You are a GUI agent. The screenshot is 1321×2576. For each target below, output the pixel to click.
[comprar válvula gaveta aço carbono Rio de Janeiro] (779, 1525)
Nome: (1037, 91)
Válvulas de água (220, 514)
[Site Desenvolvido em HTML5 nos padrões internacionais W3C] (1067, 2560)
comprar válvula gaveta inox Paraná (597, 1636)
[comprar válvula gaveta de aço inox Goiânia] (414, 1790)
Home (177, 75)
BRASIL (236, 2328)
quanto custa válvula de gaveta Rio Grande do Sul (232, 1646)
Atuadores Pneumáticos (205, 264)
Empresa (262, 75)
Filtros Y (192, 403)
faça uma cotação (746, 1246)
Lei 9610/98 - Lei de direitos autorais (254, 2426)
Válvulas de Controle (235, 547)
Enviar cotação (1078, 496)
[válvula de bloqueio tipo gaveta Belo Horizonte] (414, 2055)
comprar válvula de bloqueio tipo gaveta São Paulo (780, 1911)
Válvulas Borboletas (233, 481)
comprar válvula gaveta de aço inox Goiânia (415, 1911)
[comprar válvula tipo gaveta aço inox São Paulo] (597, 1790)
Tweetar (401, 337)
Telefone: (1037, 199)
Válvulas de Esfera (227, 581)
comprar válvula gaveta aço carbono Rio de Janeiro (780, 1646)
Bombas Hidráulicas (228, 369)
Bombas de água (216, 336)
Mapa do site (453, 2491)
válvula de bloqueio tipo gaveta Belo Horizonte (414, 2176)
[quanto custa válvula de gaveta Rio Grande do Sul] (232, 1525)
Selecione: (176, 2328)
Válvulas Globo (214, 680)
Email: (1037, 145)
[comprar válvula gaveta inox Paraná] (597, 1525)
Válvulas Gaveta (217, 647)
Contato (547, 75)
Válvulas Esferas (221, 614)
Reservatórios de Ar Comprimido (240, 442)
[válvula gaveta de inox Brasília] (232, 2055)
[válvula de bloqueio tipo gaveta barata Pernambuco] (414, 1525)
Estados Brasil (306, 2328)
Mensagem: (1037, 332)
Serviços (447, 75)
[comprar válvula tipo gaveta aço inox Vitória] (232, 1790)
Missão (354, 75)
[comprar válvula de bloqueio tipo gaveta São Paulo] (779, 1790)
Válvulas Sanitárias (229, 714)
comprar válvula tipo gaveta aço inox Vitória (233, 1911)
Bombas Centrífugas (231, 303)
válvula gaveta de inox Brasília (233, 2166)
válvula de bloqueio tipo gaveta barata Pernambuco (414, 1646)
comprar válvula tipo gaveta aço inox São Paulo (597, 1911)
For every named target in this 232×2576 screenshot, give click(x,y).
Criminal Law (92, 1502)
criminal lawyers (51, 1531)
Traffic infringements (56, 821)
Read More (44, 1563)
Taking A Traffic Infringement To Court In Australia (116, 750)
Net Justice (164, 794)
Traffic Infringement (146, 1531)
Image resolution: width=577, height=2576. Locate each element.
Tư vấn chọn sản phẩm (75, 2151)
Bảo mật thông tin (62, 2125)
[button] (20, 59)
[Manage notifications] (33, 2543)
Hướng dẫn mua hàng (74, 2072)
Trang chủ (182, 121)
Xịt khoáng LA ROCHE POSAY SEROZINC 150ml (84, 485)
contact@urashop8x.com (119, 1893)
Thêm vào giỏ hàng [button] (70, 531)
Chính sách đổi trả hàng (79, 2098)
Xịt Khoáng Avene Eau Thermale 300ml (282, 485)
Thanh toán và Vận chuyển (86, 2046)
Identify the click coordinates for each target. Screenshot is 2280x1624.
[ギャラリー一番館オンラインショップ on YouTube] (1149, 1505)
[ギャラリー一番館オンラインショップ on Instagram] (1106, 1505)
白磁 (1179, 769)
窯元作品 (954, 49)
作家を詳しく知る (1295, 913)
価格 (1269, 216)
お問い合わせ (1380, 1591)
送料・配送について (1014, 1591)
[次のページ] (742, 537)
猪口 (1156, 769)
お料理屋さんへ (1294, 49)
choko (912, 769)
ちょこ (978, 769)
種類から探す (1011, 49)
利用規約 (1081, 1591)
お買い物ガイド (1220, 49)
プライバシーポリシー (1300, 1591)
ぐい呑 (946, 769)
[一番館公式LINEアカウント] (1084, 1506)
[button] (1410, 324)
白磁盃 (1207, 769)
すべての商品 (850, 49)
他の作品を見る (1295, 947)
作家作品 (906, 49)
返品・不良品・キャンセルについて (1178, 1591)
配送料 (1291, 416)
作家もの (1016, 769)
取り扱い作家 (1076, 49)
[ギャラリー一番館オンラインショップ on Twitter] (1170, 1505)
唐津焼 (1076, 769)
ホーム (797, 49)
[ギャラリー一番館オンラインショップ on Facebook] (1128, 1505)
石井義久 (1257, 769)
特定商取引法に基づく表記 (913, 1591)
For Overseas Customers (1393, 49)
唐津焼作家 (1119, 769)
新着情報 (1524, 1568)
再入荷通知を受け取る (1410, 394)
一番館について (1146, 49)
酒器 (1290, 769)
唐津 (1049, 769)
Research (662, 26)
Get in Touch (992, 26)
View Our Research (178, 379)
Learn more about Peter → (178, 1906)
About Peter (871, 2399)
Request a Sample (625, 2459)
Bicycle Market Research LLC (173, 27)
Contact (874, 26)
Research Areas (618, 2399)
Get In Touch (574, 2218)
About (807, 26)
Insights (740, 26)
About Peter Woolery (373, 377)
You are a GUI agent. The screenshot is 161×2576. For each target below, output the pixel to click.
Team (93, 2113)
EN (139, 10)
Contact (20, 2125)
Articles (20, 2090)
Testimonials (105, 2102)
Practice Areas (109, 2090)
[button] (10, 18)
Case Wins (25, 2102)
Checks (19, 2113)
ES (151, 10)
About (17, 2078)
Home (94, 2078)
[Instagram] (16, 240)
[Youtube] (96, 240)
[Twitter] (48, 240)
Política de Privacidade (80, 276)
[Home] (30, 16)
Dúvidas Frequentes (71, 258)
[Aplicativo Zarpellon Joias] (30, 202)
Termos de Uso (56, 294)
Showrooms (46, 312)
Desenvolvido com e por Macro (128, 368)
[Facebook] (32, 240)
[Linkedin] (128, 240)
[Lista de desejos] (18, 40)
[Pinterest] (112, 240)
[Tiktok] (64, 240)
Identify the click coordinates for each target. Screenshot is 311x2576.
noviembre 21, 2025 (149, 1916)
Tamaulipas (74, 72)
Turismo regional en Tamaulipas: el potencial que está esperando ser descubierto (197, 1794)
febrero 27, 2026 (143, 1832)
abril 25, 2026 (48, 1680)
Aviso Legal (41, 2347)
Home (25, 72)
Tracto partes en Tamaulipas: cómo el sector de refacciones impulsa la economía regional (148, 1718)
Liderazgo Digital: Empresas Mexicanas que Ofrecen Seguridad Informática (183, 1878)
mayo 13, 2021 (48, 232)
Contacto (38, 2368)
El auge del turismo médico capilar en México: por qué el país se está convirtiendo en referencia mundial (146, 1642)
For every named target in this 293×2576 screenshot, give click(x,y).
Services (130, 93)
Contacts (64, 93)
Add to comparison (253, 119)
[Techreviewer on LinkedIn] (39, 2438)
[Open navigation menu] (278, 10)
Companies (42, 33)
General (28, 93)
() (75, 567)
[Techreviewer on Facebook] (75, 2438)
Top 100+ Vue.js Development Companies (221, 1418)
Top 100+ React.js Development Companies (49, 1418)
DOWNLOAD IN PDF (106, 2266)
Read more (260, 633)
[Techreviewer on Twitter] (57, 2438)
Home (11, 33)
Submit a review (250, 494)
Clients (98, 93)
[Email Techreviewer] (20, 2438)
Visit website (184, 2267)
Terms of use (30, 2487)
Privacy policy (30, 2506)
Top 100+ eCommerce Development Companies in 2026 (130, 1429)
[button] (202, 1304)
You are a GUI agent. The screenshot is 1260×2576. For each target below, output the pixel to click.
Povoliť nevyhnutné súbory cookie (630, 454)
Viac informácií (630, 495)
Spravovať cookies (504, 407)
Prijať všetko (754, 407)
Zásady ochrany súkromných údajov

++++++

■ Task requirements ■
Find each line of the data above that holds the word "named", then copy it.

■ Response to the task ■
For every named target in this 232×2576 screenshot, give click(x,y).
For every named target in this 293×2576 screenshot, give click(x,y).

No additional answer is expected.